Aumento di capitale. A fine ottobre, come già detto qui da L’Adige, sarà pronta la nuova due diligence che dovrà stabilire il valore attuale di VeronaFiere post Covid-19; in pratica, settimane buttate via quando bastava probabilmente fare l’aumento a valori di patrimonio. Ma così ha voluto l’azionista di maggioranza e così si è fatto. Il punto è che i soldi dell’aumento servivano mesi fa. Si è tenuta la fiera in linea di galleggiamento grazie ai 40 milioni di prestiti arrivati da banche e CDP e con il taglio sistematico dei costi: meno 41%, di cui la metà in spese del personale, con un risparmio di 35 milioni€.  Cassintegrazione a go-go, ferie anticipate…Tagliati i service legati alle fiere non disputate (e questo è logico), ma tagliati anche i costi per il management e la gestione ed i compensi del CDA.

Come si esce dalla crisi?

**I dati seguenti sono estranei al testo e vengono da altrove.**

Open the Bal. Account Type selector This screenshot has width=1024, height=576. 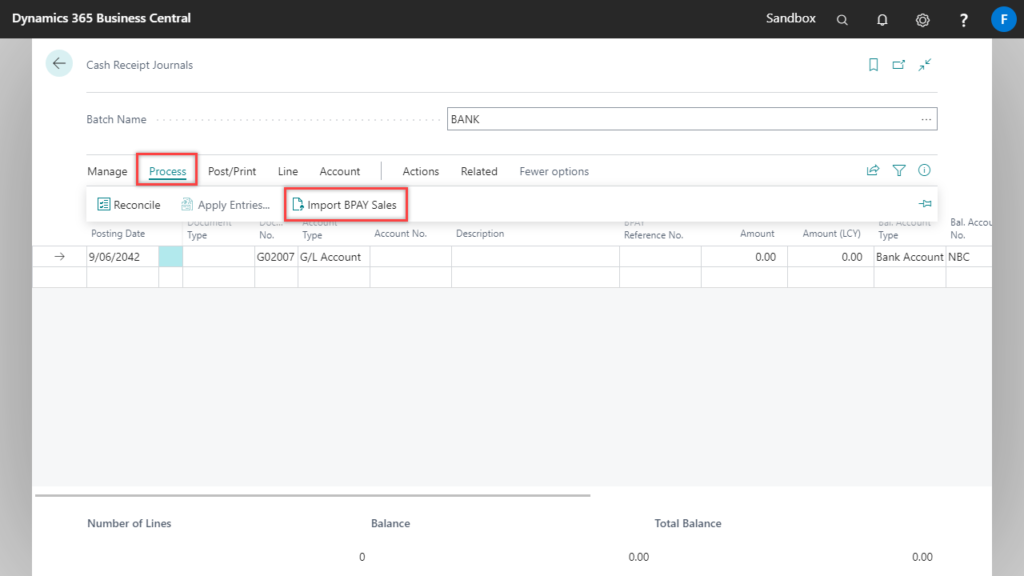tap(908, 256)
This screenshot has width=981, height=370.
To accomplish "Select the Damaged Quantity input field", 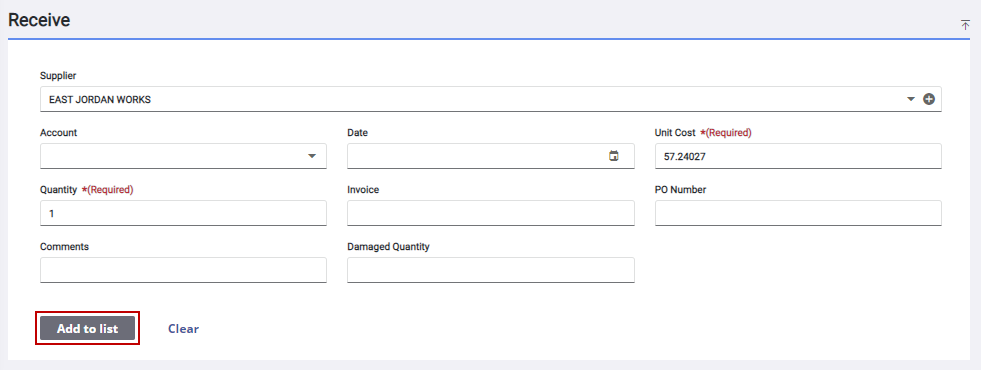I will click(x=490, y=270).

La luce in fondo al tunnel è datata 2022; quest’anno un mix di fiere in presenza e fiere digitali dovrebbe garantire di restare sul mercato (il resto del mondo è ancora fermo) e di preservare il peso scaligero; nel 2021 si dovrà ripartire in presenza il più possibile anche perché il digitale è bello, ma non garantisce i ricavi della presenza. Specie in città.

Risiko delle fiere. In senso letterale, giochiamo al risiko e al posto dei carriarmatini ci mettiamo le fiere italiane. Ma, al momento, – hanno sottolineato Maurizio Danese e Giovanni Mantovani – free cash non ce n’è. I soldi servono per i costi correnti. Quindi, tutti parlano con tutti; tutti sono disposti a tutto. Il timore è che un settore che quest’anno perde 800 milioni di fatturato complessivo diventi una bella e facile preda: chi arriverà con più euro? Le fiere tedesche, quelle francesi? Unica certezza: Padova l’ha sparata grossa, ha chiesto un mucchio di quattrini a Verona che è uscita dalla trattativa che aveva avviato. O Padova abbassa le sue pretese, oppure non sarà Verona a fare il deal. E nel dirlo, il presidente Danese non aveva gli occhi lucidi per il dispiacere…

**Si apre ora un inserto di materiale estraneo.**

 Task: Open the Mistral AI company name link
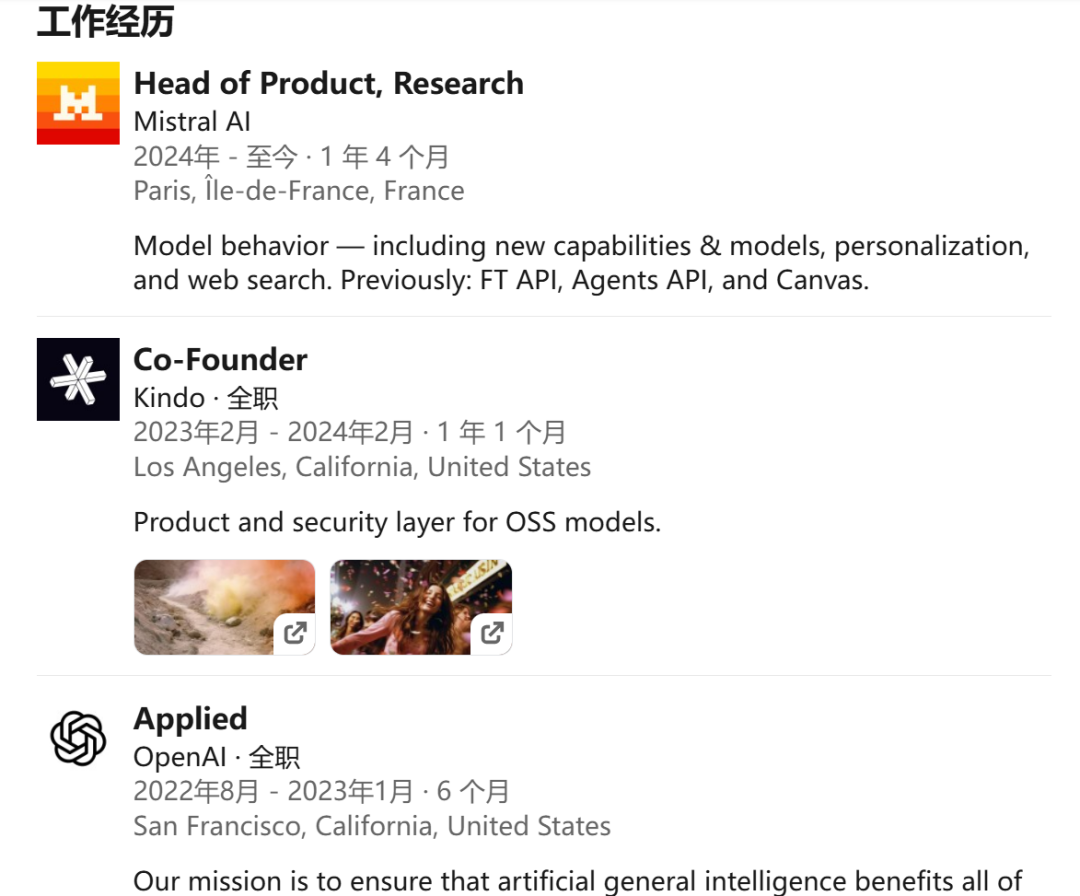(192, 122)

Polo veneto a guida Verona? E’ già nella realtà dei fatti, ma l’apertura del governatore Zaia lascia intendere che la Regione è disponibile ad intervenire nel capitale usando la Veneto Sviluppo. «Intendiamoci – sottolinea il ticket scaligero – l’aumento di capitale lo intendiamo tutto sottoscritto, tutti e trenta i milioni. Non ci attendiamo dell’inoptato. Quindi l’eventuale ingresso di Veneto Sviluppo, o di altri investitori istituzionali, dovrà avvenire attraverso una nuova procedura, una volta completato questo aumento».

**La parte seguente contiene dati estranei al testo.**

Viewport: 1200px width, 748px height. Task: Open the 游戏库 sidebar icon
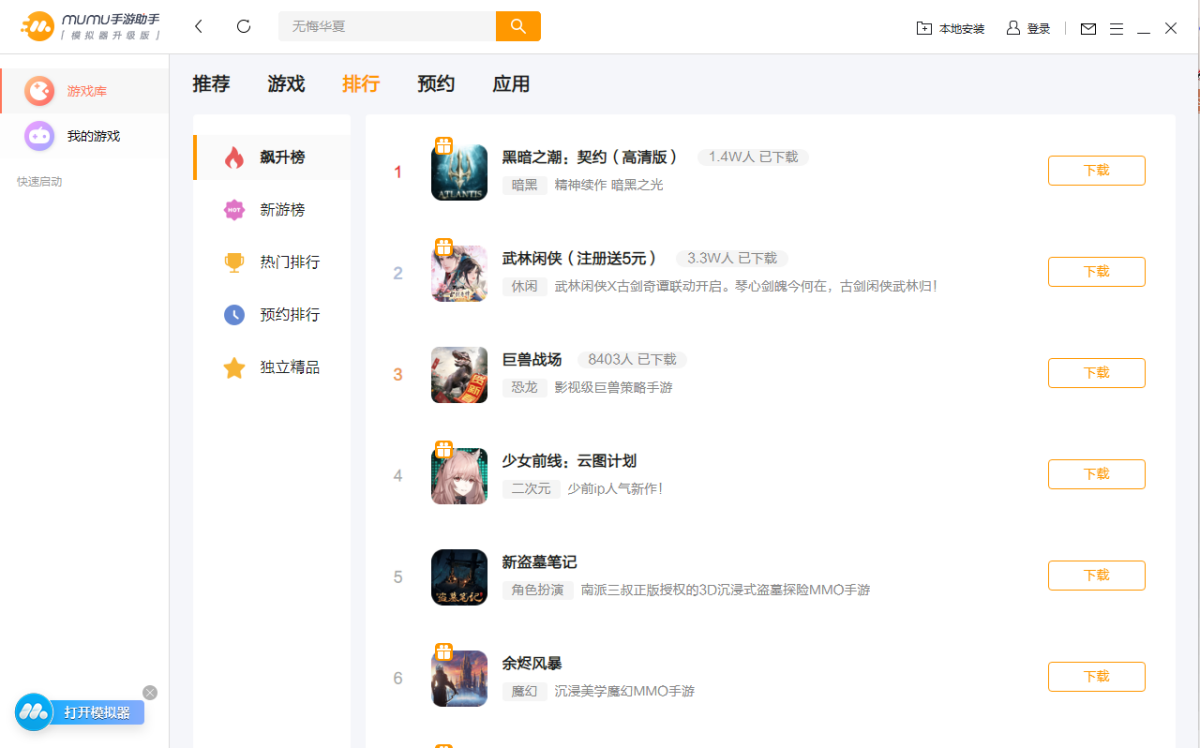(38, 90)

Quotazione. Era prevista nel 2021 come ulteriore leva di crescita; ora se ne riparlerà nel 2022 e già il parlarne vorrà dire che saremo tutti usciti dall’incubo del Covid. Per cui, scaramanticamente, l’argomento viene aggiornato a tempi migliori, ma l’urgenza del sistema fieristico – troppi soggetti, troppe fiere similari, collaborazione limitata, dimensioni inferiori ai competitor – impone un riassetto in tempi brevi. Se ne riparlerà col governo – Danese è anche il nuovo presidente di tutte le fiere italiane – che manderà il 30 settembre a Verona il sottosegretario agli Esteri, Manlio Di Stefano: con tutto il rispetto, visti i numeri e la posta in gioco, magari era meglio un ministro con portafoglio…se questa è l’apertura di Giuseppi stiamo freschi

La ripartenza d’autunno. Si ricomincia  dal vino e dai cavalli, da Marmomacc, da diversi prodotti di pregio, alcuni tutti digitali, altri con una presenza anche fisica. VeronaFiere apre anche alla possibilità per gli espositori di vendere in loco il prodotto e rientrare così dalle spese… tutto, compresa un’ App per  il controllo in tempo reale degli affollamenti, per rivedere in funzione il quartiere fieristico. Ci eravamo illusi che con l’estate il peggio fosse passato; non sarà così per l’economia reale. VeronaFiere chiede al sistema Verona di “fare quadrato”: mai come oggi la situazione è grave e la soluzione è lontana dalle tradizionali leve.